Welcome to our Network
The Milkweed Adaptation Research and Education Network is a collaborative project that aims to understand the impact of restoration practices for common milkweed through the integration of structured research into students’ learning experience. Educators and their students come together to help answer novel questions with practical restoration applications, allowing students the opportunity to contribute to a rigorous and professional scientific investigation. We believe that structuring our research program to provide participants at every stage with opportunities for both mentoring and learning will serve our immediate research goals and enable students to see themselves as future researchers.
Our Origins
The Milkweed Adaptation Research and Education Network began in 2015 when Emily Mohl, a professor at St. Olaf College in Minnesota, joined the Ecological Research as Education Network (EREN) and educators began collecting seeds for what would eventually become the local adaptation project. We continue to work with and be supported by EREN. St. Olaf college supports work on the project, especially through the CURI summer research program for students. This website and our citizen science ethics lesson were designed with support from the Institute for Freedom and Community at St. Olaf College. Beginning in 2020, our work has been supported by the National Science Foundation NSF-DEB-Award 1936621. Any opinions, findings, and conclusions or recommendations expressed in this material are those of the author(s) and do not necessarily reflect the views of the National Science Foundation or EREN.
Our Mission
We believe that when scientists, educators, and students collaborate they are able to answer creative questions about our world. We’re asking questions about common milkweed, a plant that is important to the declining population of migrating monarch butterflies. We want to know how populations of common milkweed vary based on where they come from, and how they might respond when grown in a different region. Individuals, organizations, and communities have been inspired to plant milkweed in support of monarch populations. Does it matter where the milkweed comes from? If milkweed seeds come from Maine, how well would they grow in Minnesota or Virginia?
We’re working on answering these questions, and because milkweed has a broad geographic distribution, we believe that more hands will help us answer them more accurately. By participating in this investigation, students will learn how scientific ideas are tested and debated and how to make scientific arguments. They will get up close and personal with measurements, manipulate data, look for patterns, and generate new questions. Teachers and researchers will ask questions with them, and develop new ways to answer them. By working together we believe that we can promote better research, better teaching, and better learning.
Our Research
We are investigating patterns of adaptation in common milkweed and the probable causes for these patterns. Because evolution can cause different populations of the same species to become adapted to their local environments, individuals might not grow as well in novel environments. For example, milkweed from Virginia might suffer in the colder climate and shorter growing season in Minnesota, or Minnesota milkweed might be more easily consumed by Virginia insects. This principle is called local adaptation, but we don’t know how it applies to common milkweed. If we understand the scale and patterns of adaptation, people should be able to make better decisions about how to choose milkweed seeds that will grow best in their region.
Why Milkweed?
Milkweeds were initially used medicinally and as a source of fiber, but with the spread of agriculture, they became viewed as weeds. Now that monarch populations are declining, possibly because of a concurrent decline in milkweed populations, many people are interested in planting milkweed. Monarch butterflies are a culturally significant species for many people, for example, they are associated with the Day of the Dead celebrations in Mexico. Monarchs are one of the most widely recognized insect species, and they complete a remarkable annual migration. Furthermore, the decline of milkweeds and monarchs is emblematic of human impacts leading to declines of many species, especially insects, that play important roles in our world from pollinating our foods to recycling nutrients in the soil. Reconstructing degraded ecosystems is a complicated process; we are trying to learn more about this process by focusing on one plant species and the organisms it interacts with directly.

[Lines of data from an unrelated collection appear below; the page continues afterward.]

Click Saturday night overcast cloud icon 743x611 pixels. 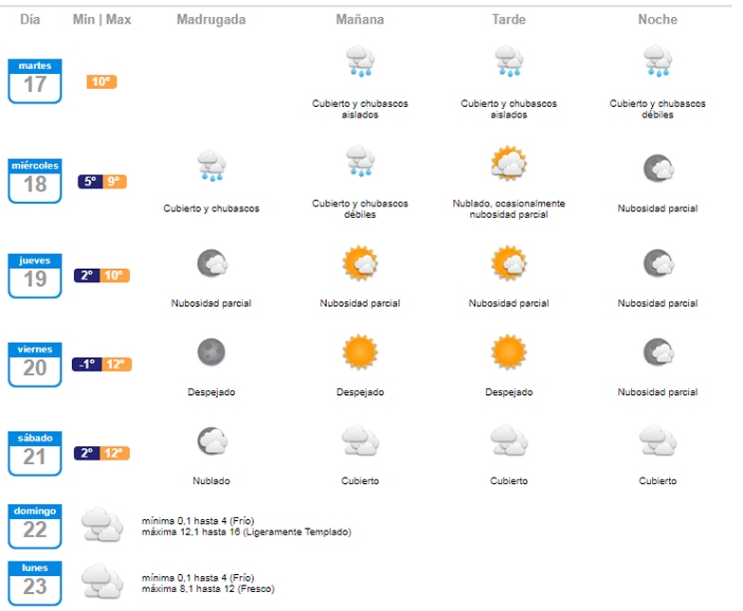657,440
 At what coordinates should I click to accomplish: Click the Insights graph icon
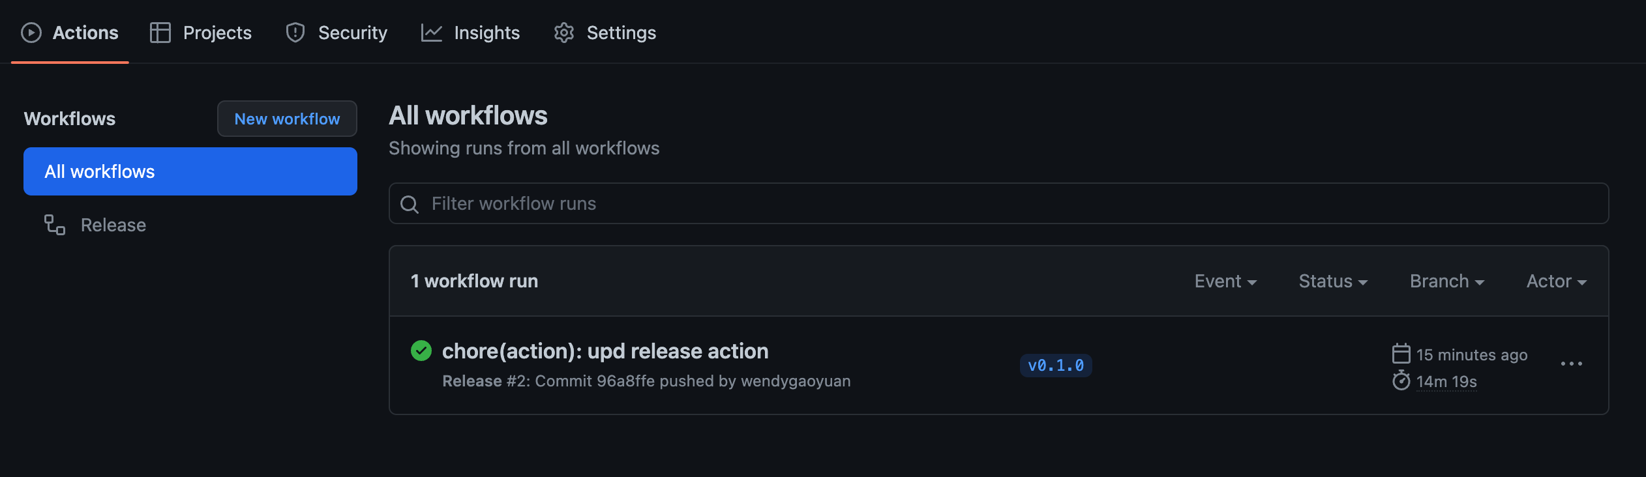tap(432, 33)
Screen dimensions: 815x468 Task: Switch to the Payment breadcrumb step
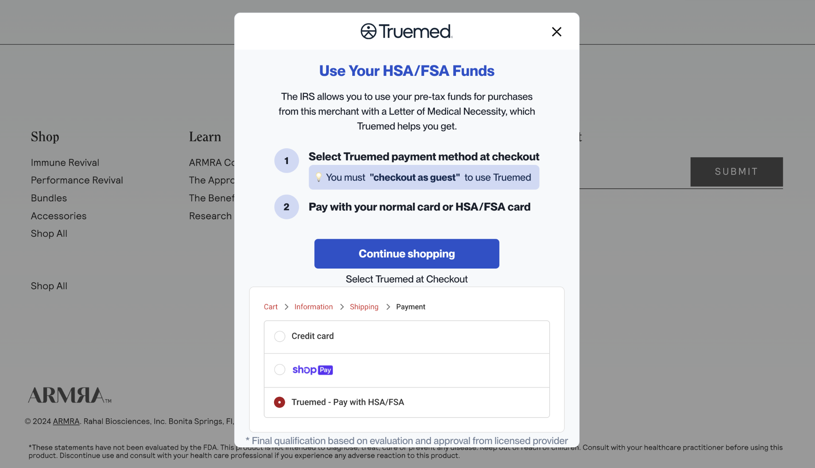click(x=410, y=307)
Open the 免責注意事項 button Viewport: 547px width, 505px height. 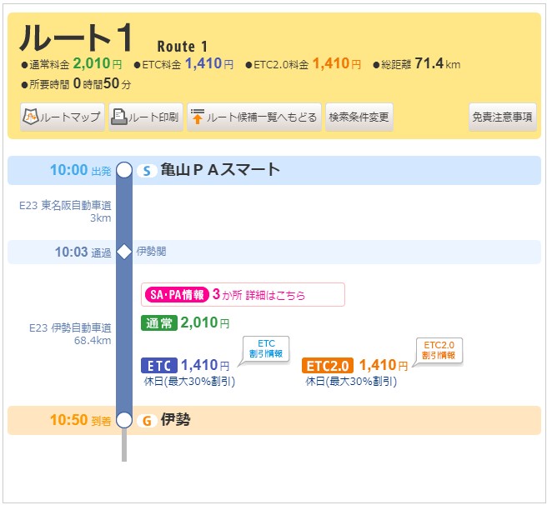(x=502, y=118)
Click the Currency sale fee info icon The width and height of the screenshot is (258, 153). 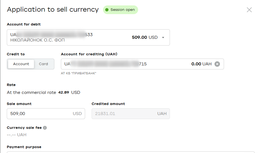tap(45, 128)
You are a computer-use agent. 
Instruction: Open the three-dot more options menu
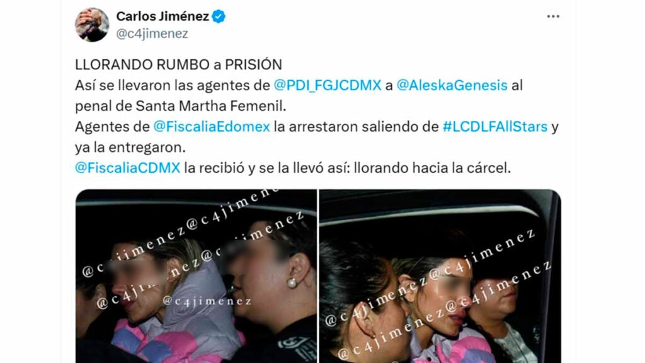pos(553,16)
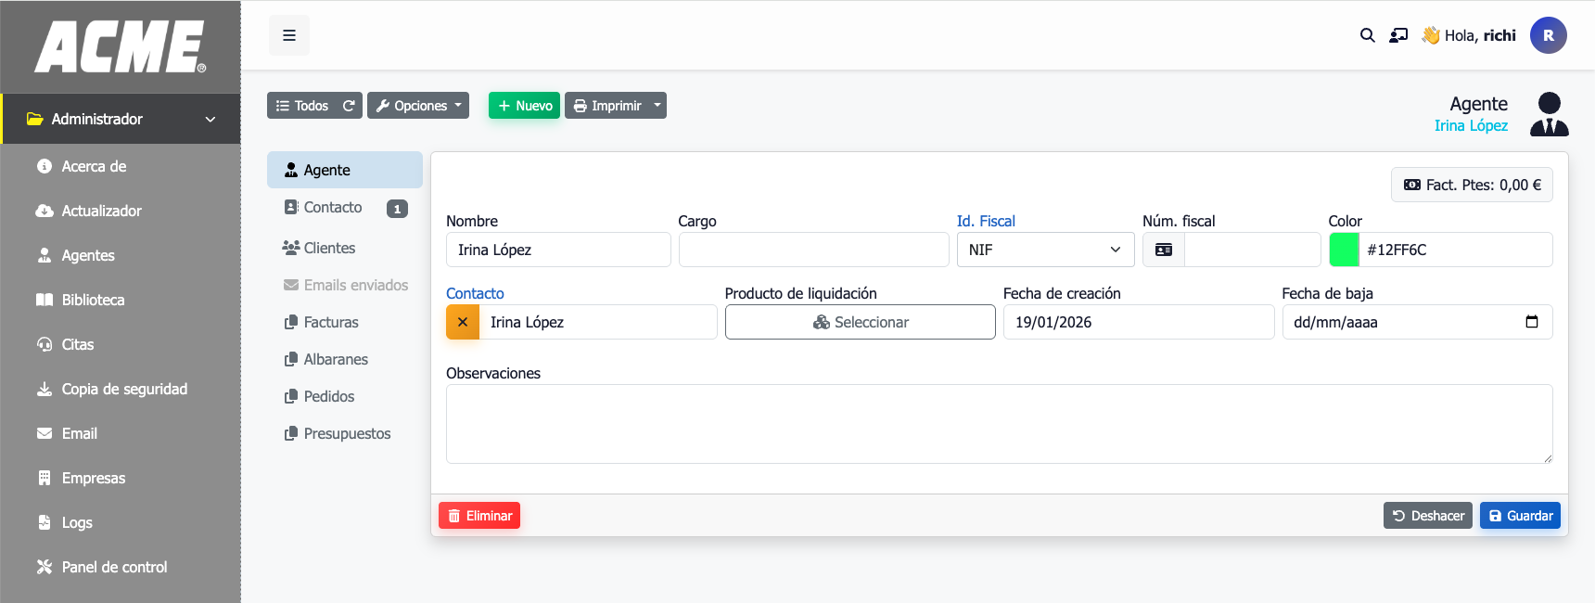Viewport: 1595px width, 603px height.
Task: Switch to the Contacto tab
Action: pos(333,208)
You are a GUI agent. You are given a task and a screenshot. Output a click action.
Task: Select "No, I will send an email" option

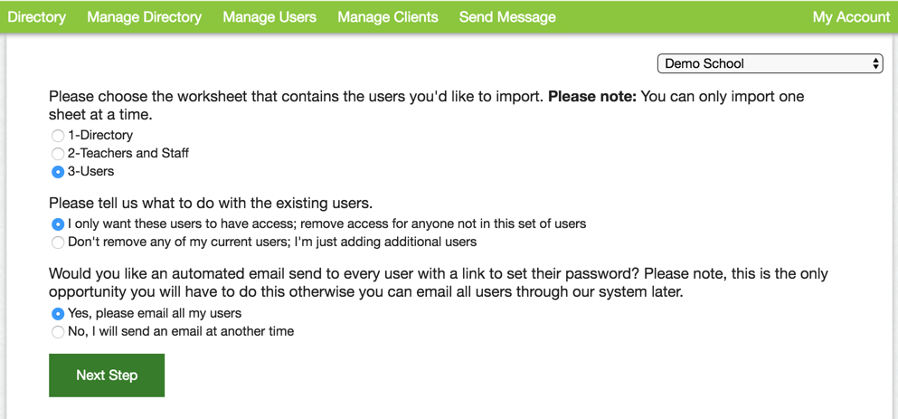(x=58, y=332)
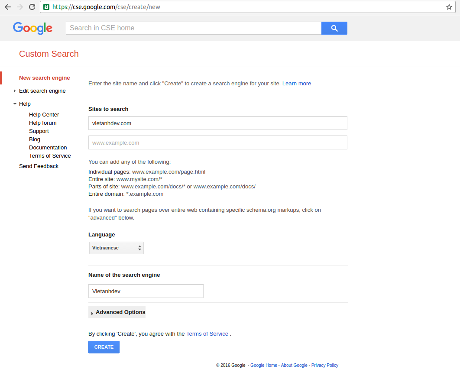Screen dimensions: 460x369
Task: Click the browser back arrow
Action: coord(8,7)
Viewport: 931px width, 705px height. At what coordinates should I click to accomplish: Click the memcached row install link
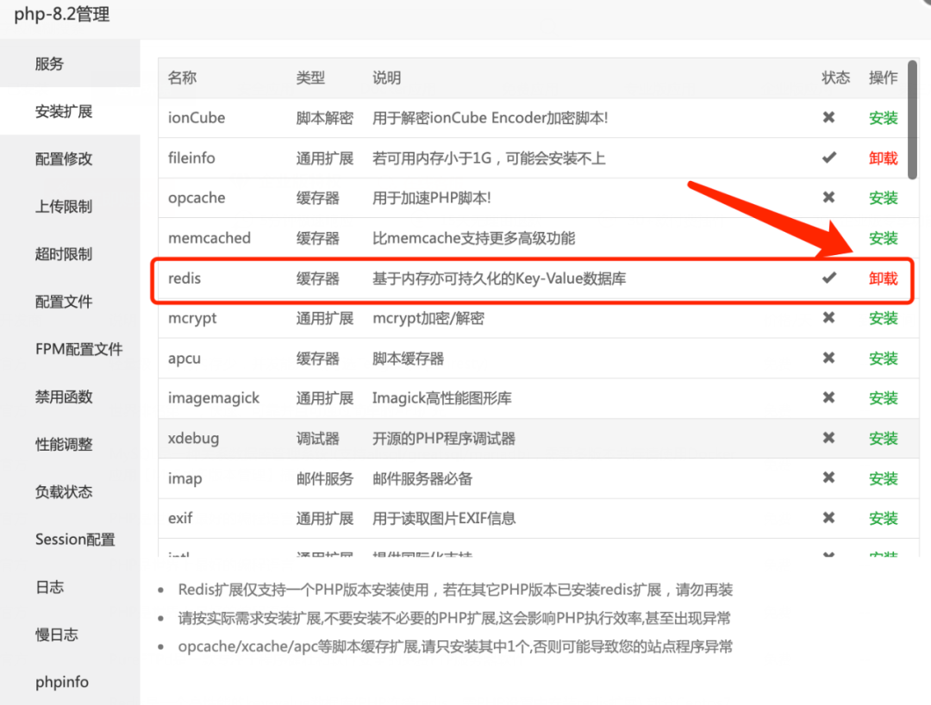[x=883, y=239]
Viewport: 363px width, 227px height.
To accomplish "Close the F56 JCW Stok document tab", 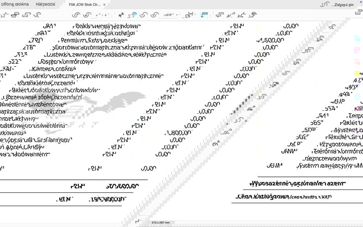I will coord(105,5).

When people plant milkweed in their gardens and in their communities to restore ecosystems, do they need to worry about where their seeds come from? Will their interactions with pollinators and other native insects shift depending on their source? Scientists have already learned a lot about milkweed, but we think that lots of people collaborating together can help to provide more answers.
Our Curriculum
The Milkweed Adaptation Research and Education Network has developed curriculum to help students understand the concepts and practices relevant to the experiment. The curriculum resources are meant to be adaptable for students in grades 6-16, and they highlight the concepts of evolution and local adaptation, the importance of phenology for adaptation and species interactions, connections between conservation and evolution, and the ways scientists engage in evidence-driven debate. Students who gather data and use the curriculum should develop skills in taking measurements, conducting observation, and using data to generate scientific arguments.